*Task item*:
Take from the data every line in which the word "computer" is found.

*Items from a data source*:
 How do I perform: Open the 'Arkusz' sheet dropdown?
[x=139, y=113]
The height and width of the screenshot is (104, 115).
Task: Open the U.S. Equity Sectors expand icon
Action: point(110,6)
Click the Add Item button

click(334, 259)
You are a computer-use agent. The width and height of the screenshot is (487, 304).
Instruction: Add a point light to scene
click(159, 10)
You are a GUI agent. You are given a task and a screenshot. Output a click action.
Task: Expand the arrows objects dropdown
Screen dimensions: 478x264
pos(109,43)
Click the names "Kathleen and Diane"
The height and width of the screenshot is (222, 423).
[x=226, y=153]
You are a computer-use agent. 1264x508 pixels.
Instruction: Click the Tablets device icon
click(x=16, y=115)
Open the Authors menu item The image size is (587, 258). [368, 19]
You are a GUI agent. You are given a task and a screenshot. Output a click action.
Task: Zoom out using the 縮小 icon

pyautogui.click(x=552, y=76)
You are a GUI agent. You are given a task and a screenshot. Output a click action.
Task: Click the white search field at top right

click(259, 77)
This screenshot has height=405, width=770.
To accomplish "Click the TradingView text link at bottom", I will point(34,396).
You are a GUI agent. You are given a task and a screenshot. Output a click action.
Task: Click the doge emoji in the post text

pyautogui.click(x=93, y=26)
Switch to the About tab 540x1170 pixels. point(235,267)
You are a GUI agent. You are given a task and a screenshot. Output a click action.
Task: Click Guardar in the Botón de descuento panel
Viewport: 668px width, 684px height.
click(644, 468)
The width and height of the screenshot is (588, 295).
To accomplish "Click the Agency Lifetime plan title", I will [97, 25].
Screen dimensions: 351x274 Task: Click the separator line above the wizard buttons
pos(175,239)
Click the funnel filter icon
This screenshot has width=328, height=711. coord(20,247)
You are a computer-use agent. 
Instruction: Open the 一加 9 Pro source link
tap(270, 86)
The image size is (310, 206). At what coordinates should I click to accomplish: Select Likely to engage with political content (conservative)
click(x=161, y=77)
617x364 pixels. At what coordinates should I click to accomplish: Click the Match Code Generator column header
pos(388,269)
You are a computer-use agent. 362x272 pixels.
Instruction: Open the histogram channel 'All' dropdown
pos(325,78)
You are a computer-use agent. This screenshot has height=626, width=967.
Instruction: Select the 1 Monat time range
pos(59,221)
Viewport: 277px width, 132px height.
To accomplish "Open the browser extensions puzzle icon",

*Your response*:
You are a computer-use agent. The width and height of the screenshot is (487, 304).
You are a computer-use agent. 1264x508 pixels.
You are a computer-use agent. 
You are a computer-use agent. 362x272 pixels.
You are a computer-use agent. This screenshot has height=626, width=967.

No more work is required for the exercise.